━━ DATA FOR ANALYSIS

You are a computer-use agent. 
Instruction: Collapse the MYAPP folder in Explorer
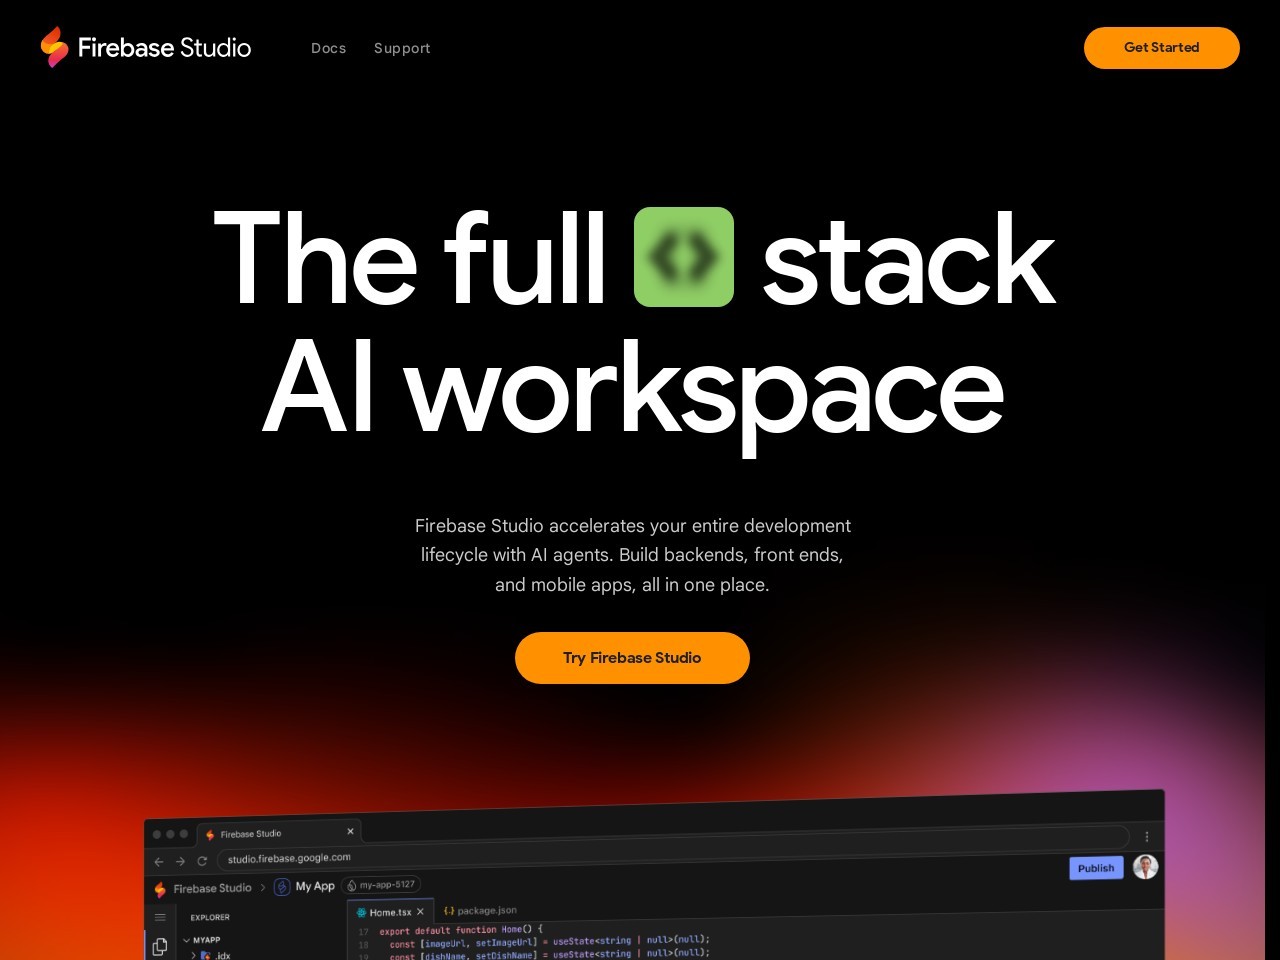(x=186, y=939)
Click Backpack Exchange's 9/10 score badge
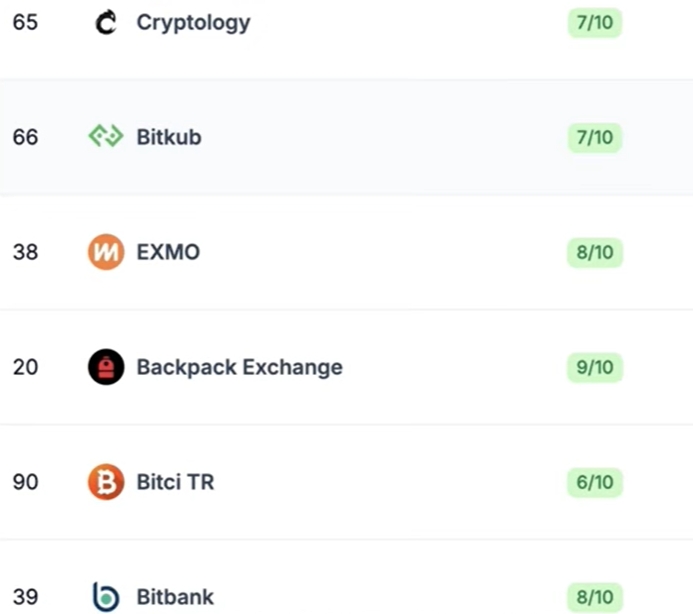This screenshot has height=614, width=693. coord(595,367)
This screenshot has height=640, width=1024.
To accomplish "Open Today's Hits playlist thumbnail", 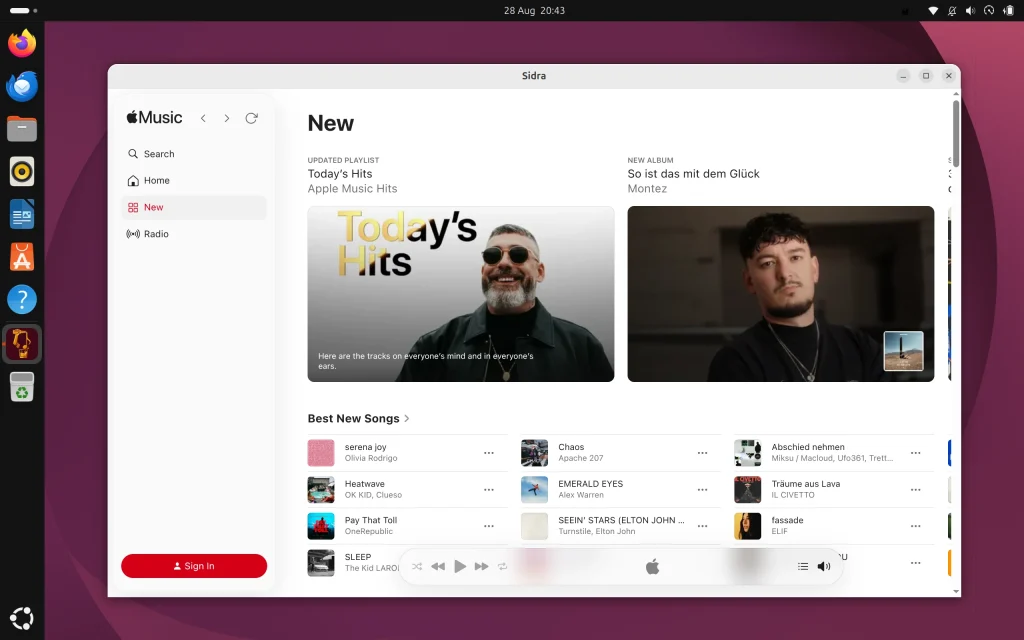I will pos(460,294).
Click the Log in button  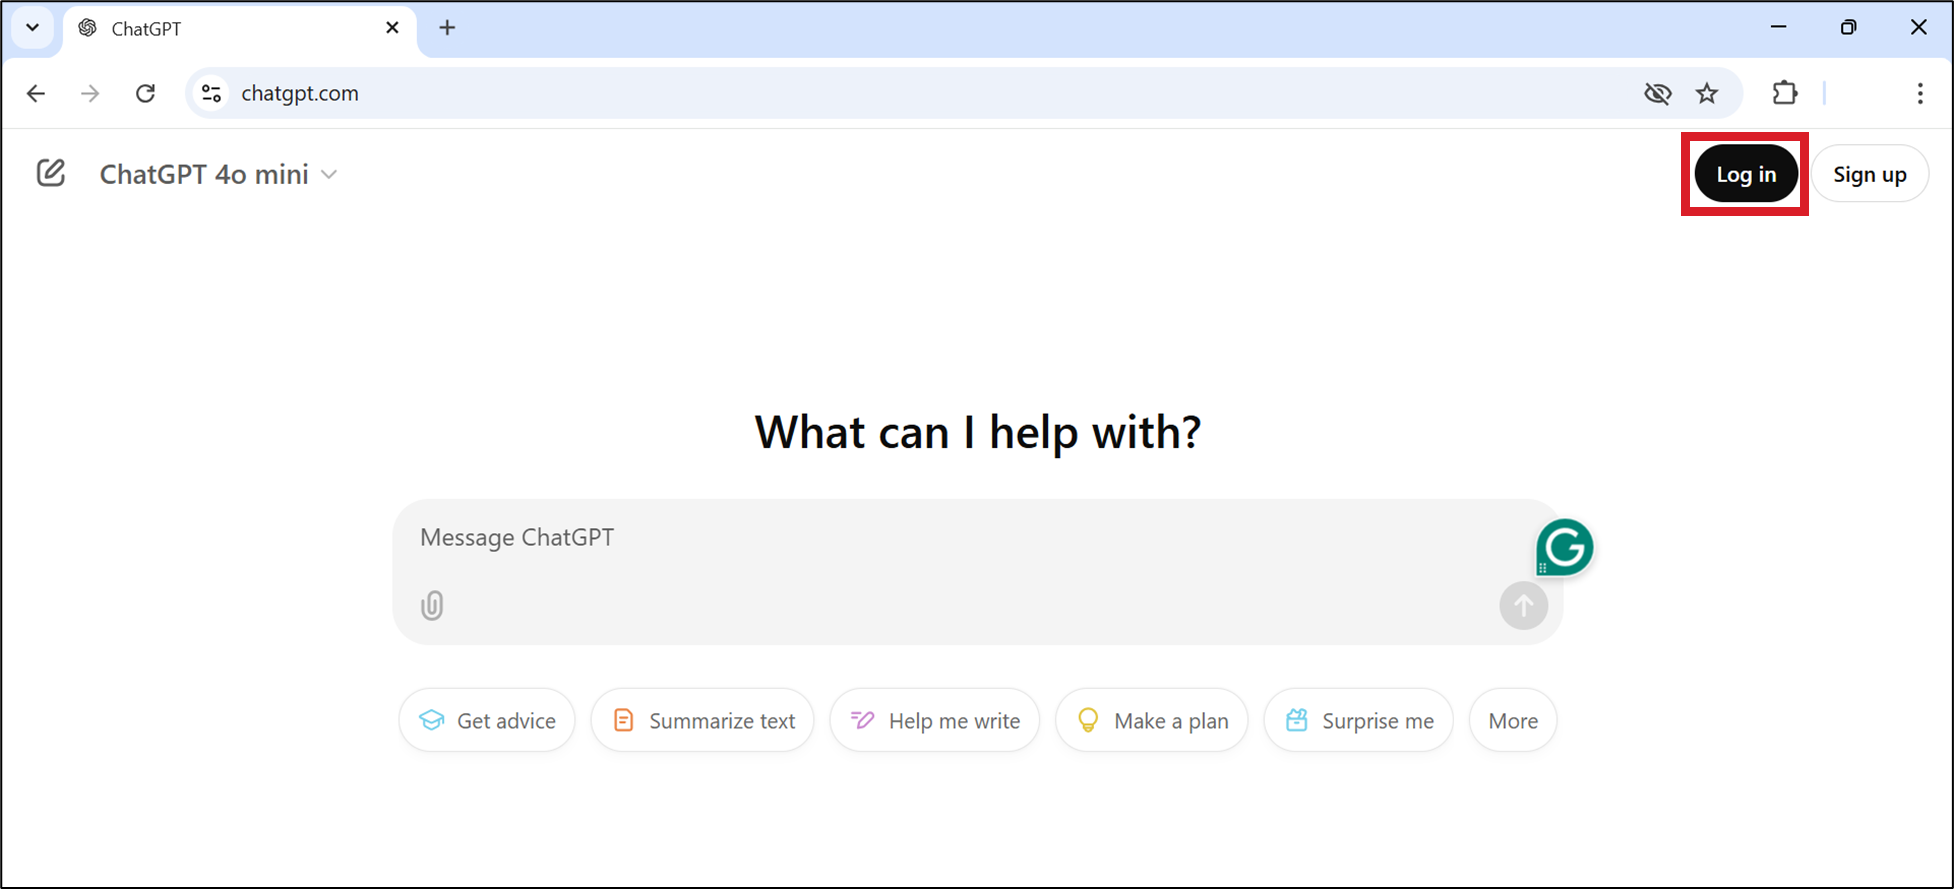pyautogui.click(x=1745, y=173)
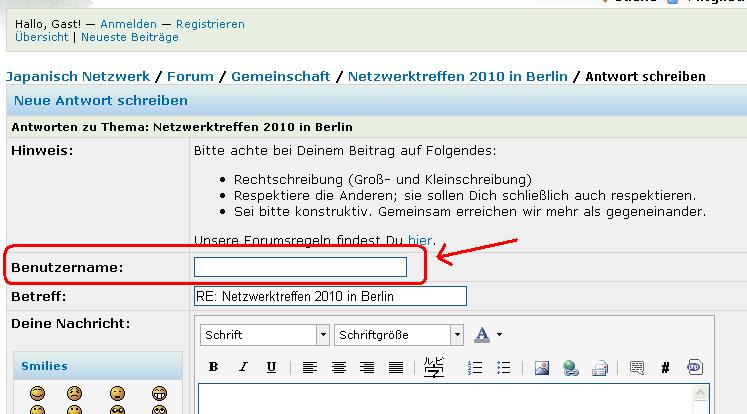Viewport: 747px width, 414px height.
Task: Click the Benutzername input field
Action: pyautogui.click(x=300, y=267)
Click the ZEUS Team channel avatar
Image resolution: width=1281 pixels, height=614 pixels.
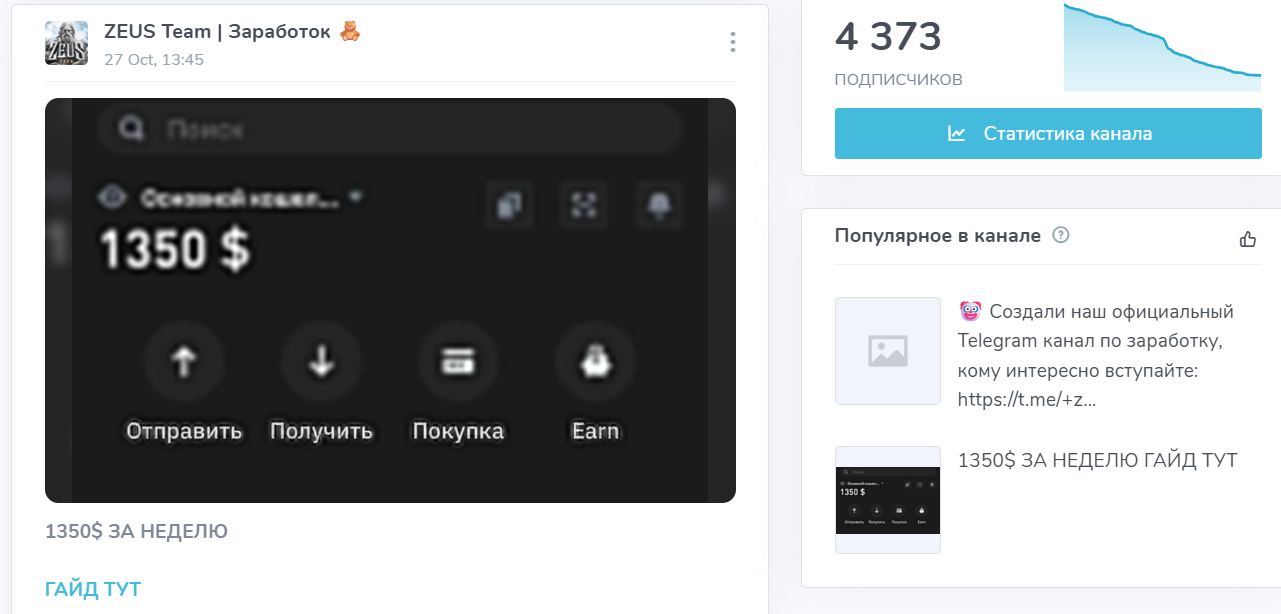(x=66, y=43)
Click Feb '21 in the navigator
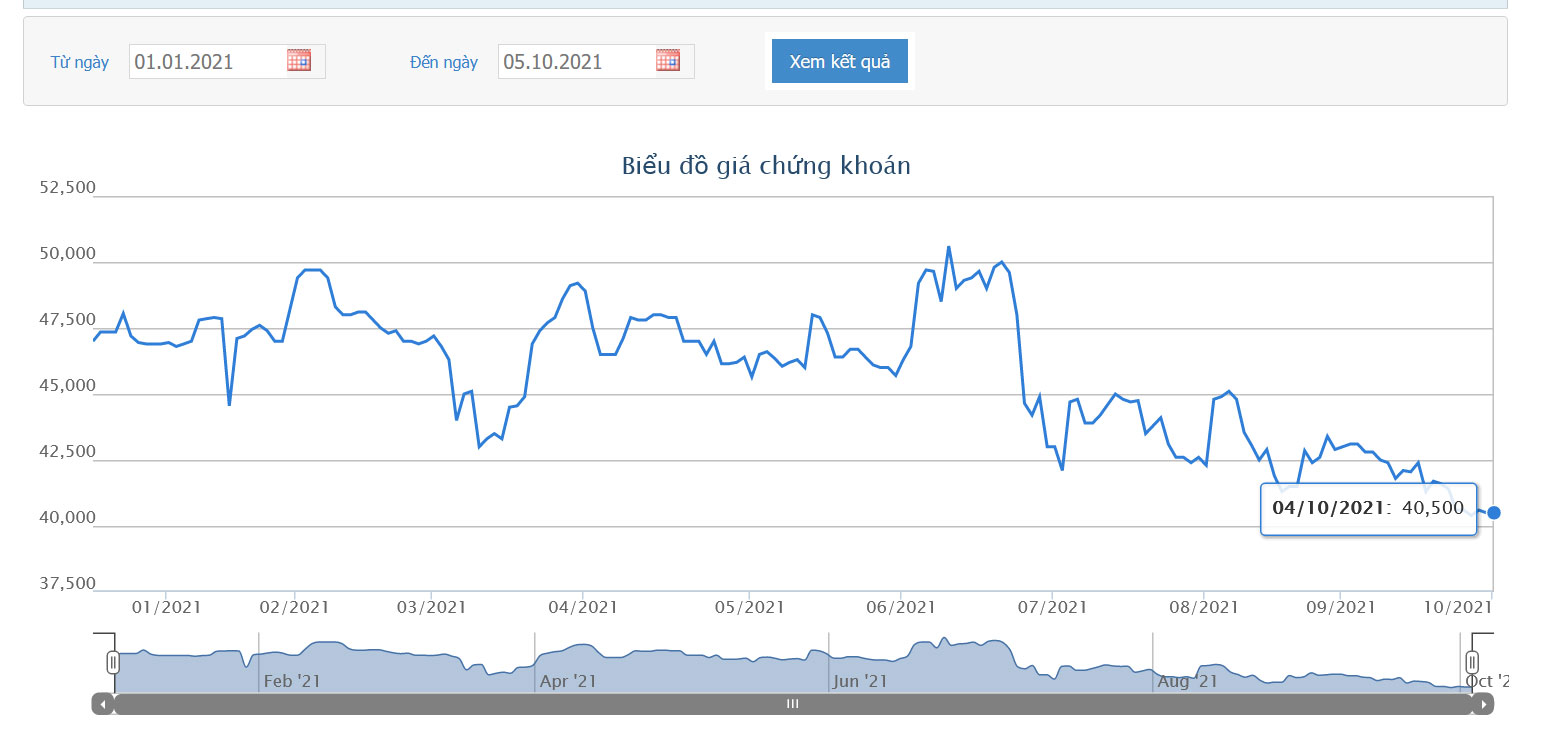This screenshot has height=743, width=1547. pos(292,681)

━━━━

### INSTRUCTIONS TO FOLLOW
When pictures appear in the records above, leave them out and reproduce exactly each line from the first through the line containing "This screenshot has height=640, width=1024.", both included.

### EXPECTED ANSWER
You are a computer-use agent. 
Instruction: Collapse the MYAPP folder in Explorer
(x=186, y=939)
Click Backpack Exchange's 9/10 score badge
This screenshot has height=614, width=693. coord(595,367)
This screenshot has height=640, width=1024.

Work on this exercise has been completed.